[WORK INSTRUCTIONS]: Verbatim copy without images: repeat the records in full.

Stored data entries
★ ★ ★ ★

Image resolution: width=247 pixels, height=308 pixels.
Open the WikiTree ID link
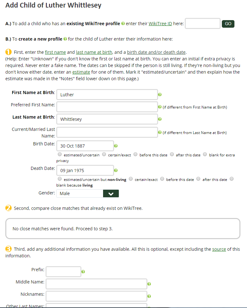[160, 24]
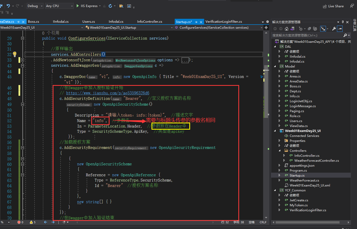The image size is (357, 229).
Task: Click the editor vertical scrollbar thumb
Action: 265,91
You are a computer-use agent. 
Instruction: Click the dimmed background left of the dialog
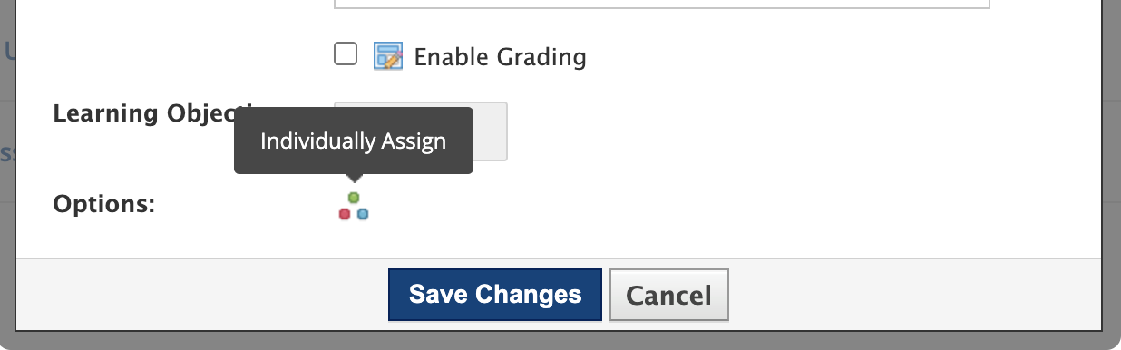(7, 172)
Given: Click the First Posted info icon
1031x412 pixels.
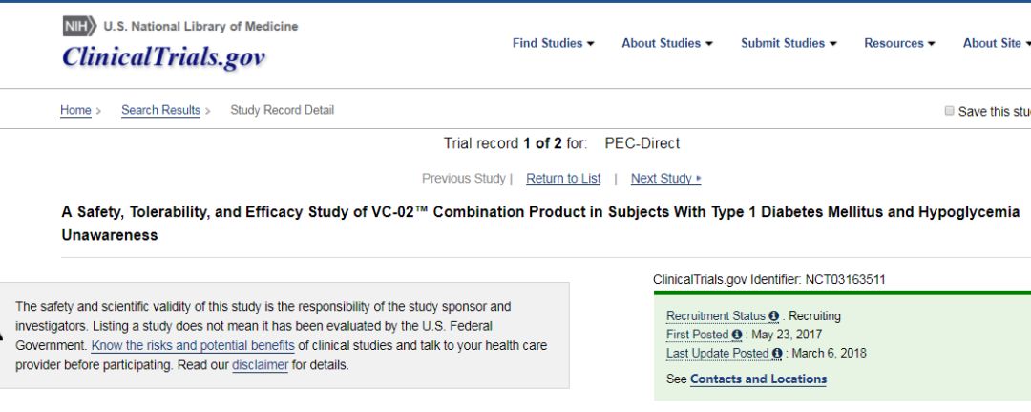Looking at the screenshot, I should coord(737,336).
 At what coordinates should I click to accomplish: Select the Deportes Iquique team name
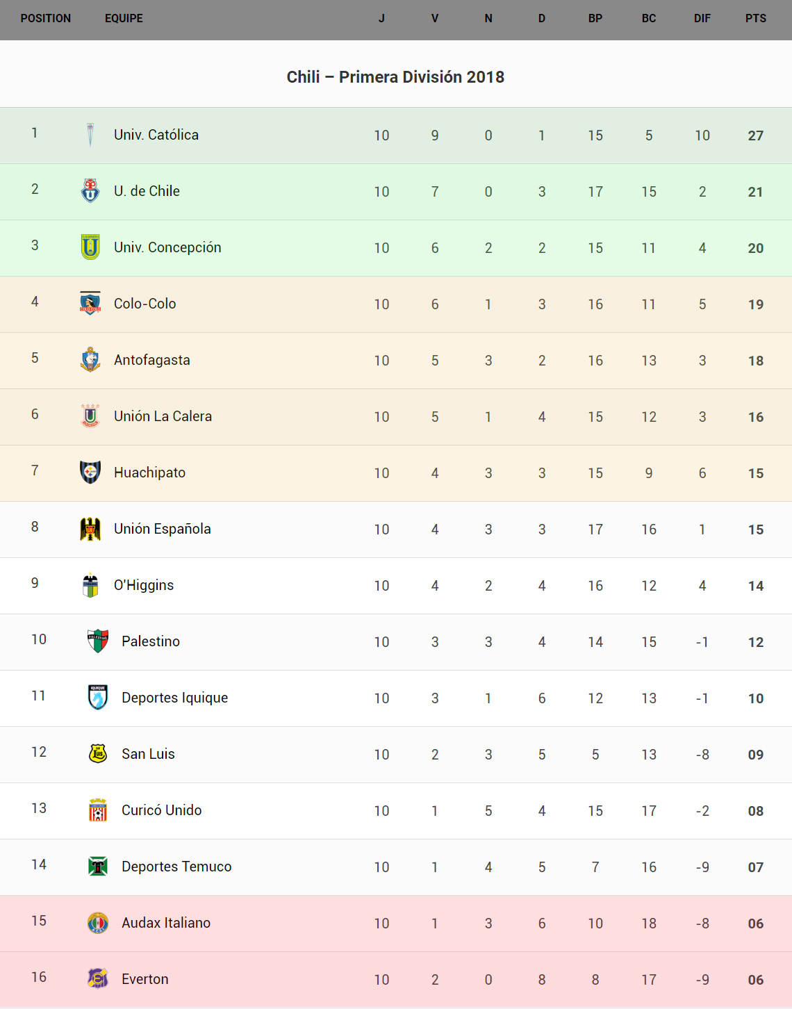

★ ★ ★ ★

[WRITTEN REPLY]:
Image resolution: width=247 pixels, height=308 pixels.
Open the WikiTree ID link
[160, 24]
The image size is (357, 229).
Task: Click the editor vertical scrollbar thumb
Action: 265,91
You are a computer-use agent. 
Instruction: Click the dimmed background left of the dialog
(7, 172)
Given: Click the First Posted info icon
1031x412 pixels.
Looking at the screenshot, I should coord(737,336).
 At what coordinates should I click to accomplish: Select the Deportes Iquique team name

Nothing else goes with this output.